独立を考える人は、どこかしら「いびつ」である。運が悪ければ障害になりかねないアクの強さを、社会の中で有効に機能する個性に変える方法については、「パーソナリティ障害がわかる本―「障害」を「個性」に変えるために(岡田尊司 著、法研)」が参考になるだろう。

★6 技術以外の情報に疎い人は、経営者の著書を読んだり、ビジネス系サイトの旬の情報に目を通したうえで、複数の企業経営者と、オフラインで交流することをお勧めする。
筆者の場合、たまたま元勤務先の図書室に経営哲学の本が並んでいたので、昼休みに読んでいた。異業種交流で、下請け脱却を目指す多数の経営者の人たちと膝を交えて話す機会が多々あった。また、勤務先で、ベンチャー企業設立に伴う諸手続きを経験し、助成金による研究開発の会計のため、簿記の最低限の知識を仕入れた(簿記は大嫌いであって、身に付いてはいないけれども)。20代前半にそうした経験をしていたことが、開業へのハードルを下げた。

★7 単独で業務を完遂した経験や、プロジェクトを率いた経験のある人なら、問題ないだろう。

★8 金銭や名声や待遇などをモチベーションとする人の割合は、若年層になるほど少ないのではなかろうか。それはヒトの神経系の成長に伴う変化であって、今後、自分の中のモチベーションによって動くタイプがデフォルトになっていくのではないか。「神の神経学 脳に宗教の起源を求めて(村本治 著、新生出版)」(P.147~P.151)を参照。

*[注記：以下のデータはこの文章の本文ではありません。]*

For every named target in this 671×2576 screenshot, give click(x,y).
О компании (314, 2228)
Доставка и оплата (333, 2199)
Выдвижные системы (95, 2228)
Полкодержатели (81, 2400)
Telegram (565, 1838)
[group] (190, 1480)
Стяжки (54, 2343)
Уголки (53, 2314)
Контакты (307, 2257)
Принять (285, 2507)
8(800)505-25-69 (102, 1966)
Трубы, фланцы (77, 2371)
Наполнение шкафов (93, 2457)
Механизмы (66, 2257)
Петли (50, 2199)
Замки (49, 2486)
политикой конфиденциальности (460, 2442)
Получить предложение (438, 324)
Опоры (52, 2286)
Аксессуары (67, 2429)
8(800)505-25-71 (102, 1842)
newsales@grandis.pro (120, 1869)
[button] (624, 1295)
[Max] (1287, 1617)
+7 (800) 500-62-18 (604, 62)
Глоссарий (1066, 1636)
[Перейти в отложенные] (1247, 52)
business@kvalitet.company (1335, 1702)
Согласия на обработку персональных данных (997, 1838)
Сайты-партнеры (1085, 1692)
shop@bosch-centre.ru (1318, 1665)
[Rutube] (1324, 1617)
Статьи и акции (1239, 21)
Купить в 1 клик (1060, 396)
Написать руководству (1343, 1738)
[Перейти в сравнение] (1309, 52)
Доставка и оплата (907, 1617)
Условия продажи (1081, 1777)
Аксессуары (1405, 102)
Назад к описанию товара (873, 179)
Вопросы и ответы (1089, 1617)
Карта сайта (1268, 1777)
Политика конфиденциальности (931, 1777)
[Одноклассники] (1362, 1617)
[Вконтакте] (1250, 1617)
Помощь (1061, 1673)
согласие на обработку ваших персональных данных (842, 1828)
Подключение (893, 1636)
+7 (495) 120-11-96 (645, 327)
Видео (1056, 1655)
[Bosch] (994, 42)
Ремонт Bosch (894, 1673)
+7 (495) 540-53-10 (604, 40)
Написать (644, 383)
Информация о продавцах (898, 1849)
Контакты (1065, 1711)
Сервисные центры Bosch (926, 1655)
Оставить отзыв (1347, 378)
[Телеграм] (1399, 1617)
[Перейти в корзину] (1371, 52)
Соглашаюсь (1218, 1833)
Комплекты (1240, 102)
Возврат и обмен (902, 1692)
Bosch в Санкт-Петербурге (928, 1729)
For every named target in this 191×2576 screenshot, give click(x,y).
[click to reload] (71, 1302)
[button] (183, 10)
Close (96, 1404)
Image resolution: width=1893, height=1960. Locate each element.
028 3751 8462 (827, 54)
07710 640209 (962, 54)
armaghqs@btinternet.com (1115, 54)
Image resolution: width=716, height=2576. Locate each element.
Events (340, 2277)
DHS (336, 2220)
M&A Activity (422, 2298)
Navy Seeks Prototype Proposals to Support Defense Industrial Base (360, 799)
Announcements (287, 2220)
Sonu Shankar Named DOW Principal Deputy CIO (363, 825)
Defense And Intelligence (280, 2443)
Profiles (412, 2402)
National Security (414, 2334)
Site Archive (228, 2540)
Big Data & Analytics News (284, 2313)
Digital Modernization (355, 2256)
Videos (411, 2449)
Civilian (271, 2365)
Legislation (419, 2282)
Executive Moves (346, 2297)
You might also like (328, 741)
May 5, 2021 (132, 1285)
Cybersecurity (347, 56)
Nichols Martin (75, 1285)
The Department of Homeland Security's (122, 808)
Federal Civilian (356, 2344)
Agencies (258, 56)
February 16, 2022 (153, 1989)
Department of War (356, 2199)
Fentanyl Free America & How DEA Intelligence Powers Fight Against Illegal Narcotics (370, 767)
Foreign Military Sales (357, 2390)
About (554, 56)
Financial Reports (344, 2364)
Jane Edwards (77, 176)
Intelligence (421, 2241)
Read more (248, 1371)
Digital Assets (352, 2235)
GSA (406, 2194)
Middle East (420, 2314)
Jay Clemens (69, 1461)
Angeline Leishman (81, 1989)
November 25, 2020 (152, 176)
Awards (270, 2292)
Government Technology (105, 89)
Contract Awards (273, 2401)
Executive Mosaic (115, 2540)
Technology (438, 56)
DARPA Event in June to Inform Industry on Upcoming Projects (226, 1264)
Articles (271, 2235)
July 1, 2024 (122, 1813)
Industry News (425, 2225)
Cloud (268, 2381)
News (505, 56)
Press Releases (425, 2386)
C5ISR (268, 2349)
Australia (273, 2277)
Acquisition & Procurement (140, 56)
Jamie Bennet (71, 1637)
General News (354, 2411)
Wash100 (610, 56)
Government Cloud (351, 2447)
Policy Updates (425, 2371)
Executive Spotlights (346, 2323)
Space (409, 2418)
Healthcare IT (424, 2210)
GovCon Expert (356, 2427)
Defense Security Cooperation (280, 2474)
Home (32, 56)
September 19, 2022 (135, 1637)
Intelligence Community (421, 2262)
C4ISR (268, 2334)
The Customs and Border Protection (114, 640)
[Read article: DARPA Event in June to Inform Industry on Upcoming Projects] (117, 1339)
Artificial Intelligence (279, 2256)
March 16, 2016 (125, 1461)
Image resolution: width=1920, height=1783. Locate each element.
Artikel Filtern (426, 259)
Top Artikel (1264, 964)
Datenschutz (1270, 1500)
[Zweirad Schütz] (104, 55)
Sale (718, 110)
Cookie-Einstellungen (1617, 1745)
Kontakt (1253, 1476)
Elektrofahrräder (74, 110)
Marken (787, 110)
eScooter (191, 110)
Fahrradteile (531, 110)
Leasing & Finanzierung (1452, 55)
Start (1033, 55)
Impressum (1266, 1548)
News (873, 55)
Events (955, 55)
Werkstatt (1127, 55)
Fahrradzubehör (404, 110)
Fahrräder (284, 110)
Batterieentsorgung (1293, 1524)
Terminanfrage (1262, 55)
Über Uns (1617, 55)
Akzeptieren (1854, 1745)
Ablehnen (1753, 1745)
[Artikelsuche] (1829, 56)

★9 日経IT Pro「Webプランニングから始めよう!」第9回 良いアイデアがわく人とわかない人はココが違う(2006/12/21)

★10 クリエーティブな職業の場合は、これらとは異なるものがモチベーションになることもあるだろう。
息を吐かなければ苦しいように、頭の中のものを出力しなければ、音や絵や言葉で飽和して苦しい、だから創らざるをえない、といった生理現象に近いものである。